I have an important exam in the university next Sunday, the next post will be Sunday night or Monday.
Sorry.


----------



## doghead (Mar 25, 2008)

NP Strahd. Thanks for letting us know. Good luck with the exam.

doghead
aka thotd


----------



## doghead (Apr 1, 2008)

ooc - Yar Gock

Hey Strahd, how was the exam?

doghead
aka thotd


----------



## Strahd_Von_Zarovich (Apr 1, 2008)

doghead said:
			
		

> ooc - Yar Gock
> 
> Hey Strahd, how was the exam?
> 
> ...




Hope I did OK, I think I'll get above 80.


----------



## doghead (Apr 1, 2008)

I'll keep my fingers crossed for you.

doghead
aka thotd


----------



## FreeXenon (Apr 4, 2008)

Are we nervous doghead?


----------



## doghead (Apr 4, 2008)

ooc - Yar Gock

Ur'nagi thinks Mek is great big stupid lump of muscle and mangy fur that needs a good kicking to remind him of his place.

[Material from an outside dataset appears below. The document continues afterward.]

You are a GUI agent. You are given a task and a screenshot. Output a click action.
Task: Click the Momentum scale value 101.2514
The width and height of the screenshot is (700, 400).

I think Mek is great to play against.

Just thought that I would share. And no, not nervous at all 

Hey Strahd, do you want to re-recruit to replace Sumx?

doghead
aka thotd


----------



## FreeXenon (Apr 5, 2008)

=) I am enjoying it. 

I do not think the wry smile was for what you thought it was.


----------



## doghead (Apr 5, 2008)

ooc - Yar Gock

I thought he was smiling at the thought of watching the bugbear prisoner trying to kill Ur'nagi.

doghead
aka thotd


----------



## FreeXenon (Apr 5, 2008)

Nope! 
Good I have the silly leeetle warrior-wannbe woman fooled. 
Muahahahah! 
My work here is not quite done. 

I am not quite so sinister.... or am I.

=)


----------



## doghead (Apr 5, 2008)

ooc - Yar Gock

Not sinister, no. 

doghead
aka thotd


----------



## Strahd_Von_Zarovich (Apr 7, 2008)

One good thing about a goblin clan is that I can recruit anyone and the possibilities are endless. I'll recruit someone new.


----------



## doghead (Apr 7, 2008)

ooc - Yar Gock

Yeah. I thought that now that we are back in the caves it would be a good time to recruit. 

doghead
aka thotd


----------



## Strahd_Von_Zarovich (Apr 8, 2008)

*1 new goblin is needed.*

To those who want to join this mini "evil" goblinoid campaign. please post a concept according to this guide lines:

[sblock=Game's houserulles]
Classes should be as follow: (The names I wrote are only for Tribal Metaphore)
Bandit and Skirmisher (following the Rogue Class)
Bard
Elite Warriors or Slavers (following the Fighter class)
Barbarians
Hunters or Wolf Riders (Rangers)
Shaman (Sorcerer)
Witch Doctor (Druid or Priest)
No Wizard and no Paladins.

Level: 2nd
Starting Equipment: 500 gp. (Well, goblins are poor, the leader owns most of the treasure, I suggest spending it all, because, if any gold coins are left, they will be transferred to the leader)
Alignment: Any Evil
Ability Generation: 28 point buy.
Hit Points: Max HP at 1st level, leveling up, take 3/4 of the maximum possible roll for your hit points. For classes using a d6 or d10, round down, but make it up at the next level.
Source Material: Core + Complete Series, subject to approval by me.
Setting: I'll pick up a remote place in Greyhawk world, haven't decided yet.
Speed: I am looking for a moderate paced game, three posts per week is sufficient for this game, I'm DMing two more games over here.
[/sblock]

More information about the clan can be found HERE, this is important information so read carefully


----------



## doghead (Apr 8, 2008)

ooc - Yar Gock

Please, do come and join us. Ur'nagi needs more minions.

doghead
aka thotd


----------



## FreeXenon (Apr 8, 2008)

I need more goblins to command and to make uneasy.


----------



## doghead (Apr 10, 2008)

ooc - Yar Gock

Damn. Ur'nagi has been kind of working up to the realisation that she needs magic to achieve her purpose. I was thinking druid (with a wolf animal companion - bonus!) or cleric. Both of them are sufficiently tough to still be melee characters as well. 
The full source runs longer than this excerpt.